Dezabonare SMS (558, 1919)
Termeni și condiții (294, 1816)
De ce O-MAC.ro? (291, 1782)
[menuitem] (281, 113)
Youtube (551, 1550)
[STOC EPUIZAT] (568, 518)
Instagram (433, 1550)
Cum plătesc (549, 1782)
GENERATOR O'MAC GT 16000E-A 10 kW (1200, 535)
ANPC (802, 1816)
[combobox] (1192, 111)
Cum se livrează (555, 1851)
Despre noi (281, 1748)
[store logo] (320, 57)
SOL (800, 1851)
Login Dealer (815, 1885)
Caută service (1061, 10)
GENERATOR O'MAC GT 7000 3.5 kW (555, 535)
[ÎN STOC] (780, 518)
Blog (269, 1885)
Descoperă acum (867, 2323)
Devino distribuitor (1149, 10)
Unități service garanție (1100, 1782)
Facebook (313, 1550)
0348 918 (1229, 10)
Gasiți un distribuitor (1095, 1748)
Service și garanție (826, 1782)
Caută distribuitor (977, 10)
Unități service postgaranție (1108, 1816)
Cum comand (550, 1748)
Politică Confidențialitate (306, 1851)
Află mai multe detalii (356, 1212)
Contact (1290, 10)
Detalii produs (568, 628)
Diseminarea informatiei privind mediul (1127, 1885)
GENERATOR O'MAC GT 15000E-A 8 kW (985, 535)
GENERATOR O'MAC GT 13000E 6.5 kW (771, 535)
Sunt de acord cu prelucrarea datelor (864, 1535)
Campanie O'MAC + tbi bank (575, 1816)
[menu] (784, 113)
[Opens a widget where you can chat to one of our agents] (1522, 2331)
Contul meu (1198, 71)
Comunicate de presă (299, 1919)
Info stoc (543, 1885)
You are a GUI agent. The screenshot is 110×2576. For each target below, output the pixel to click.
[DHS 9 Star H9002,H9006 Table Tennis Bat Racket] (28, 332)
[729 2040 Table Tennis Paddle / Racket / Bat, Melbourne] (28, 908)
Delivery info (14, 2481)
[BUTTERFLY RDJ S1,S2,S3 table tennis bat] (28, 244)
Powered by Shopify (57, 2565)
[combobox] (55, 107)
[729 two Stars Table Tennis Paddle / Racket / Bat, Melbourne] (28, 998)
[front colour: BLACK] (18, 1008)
_ _ _ _ _
Repeat exactly, and only, the lines from the one containing "De ce O-MAC.ro? (291, 1782)" through the last line above.

De ce O-MAC.ro? (291, 1782)
[menuitem] (281, 113)
Youtube (551, 1550)
[STOC EPUIZAT] (568, 518)
Instagram (433, 1550)
Cum plătesc (549, 1782)
GENERATOR O'MAC GT 16000E-A 10 kW (1200, 535)
ANPC (802, 1816)
[combobox] (1192, 111)
Cum se livrează (555, 1851)
Despre noi (281, 1748)
[store logo] (320, 57)
SOL (800, 1851)
Login Dealer (815, 1885)
Caută service (1061, 10)
GENERATOR O'MAC GT 7000 3.5 kW (555, 535)
[ÎN STOC] (780, 518)
Blog (269, 1885)
Descoperă acum (867, 2323)
Devino distribuitor (1149, 10)
Unități service garanție (1100, 1782)
Facebook (313, 1550)
0348 918 (1229, 10)
Gasiți un distribuitor (1095, 1748)
Service și garanție (826, 1782)
Caută distribuitor (977, 10)
Unități service postgaranție (1108, 1816)
Cum comand (550, 1748)
Politică Confidențialitate (306, 1851)
Află mai multe detalii (356, 1212)
Contact (1290, 10)
Detalii produs (568, 628)
Diseminarea informatiei privind mediul (1127, 1885)
GENERATOR O'MAC GT 15000E-A 8 kW (985, 535)
GENERATOR O'MAC GT 13000E 6.5 kW (771, 535)
Sunt de acord cu prelucrarea datelor (864, 1535)
Campanie O'MAC + tbi bank (575, 1816)
[menu] (784, 113)
[Opens a widget where you can chat to one of our agents] (1522, 2331)
Contul meu (1198, 71)
Comunicate de presă (299, 1919)
Info stoc (543, 1885)
You are a GUI agent. The screenshot is 110×2576. For each target below, output the pixel to click.
[DHS 9 Star H9002,H9006 Table Tennis Bat Racket] (28, 332)
[729 2040 Table Tennis Paddle / Racket / Bat, Melbourne] (28, 908)
Delivery info (14, 2481)
[BUTTERFLY RDJ S1,S2,S3 table tennis bat] (28, 244)
Powered by Shopify (57, 2565)
[combobox] (55, 107)
[729 two Stars Table Tennis Paddle / Racket / Bat, Melbourne] (28, 998)
[front colour: BLACK] (18, 1008)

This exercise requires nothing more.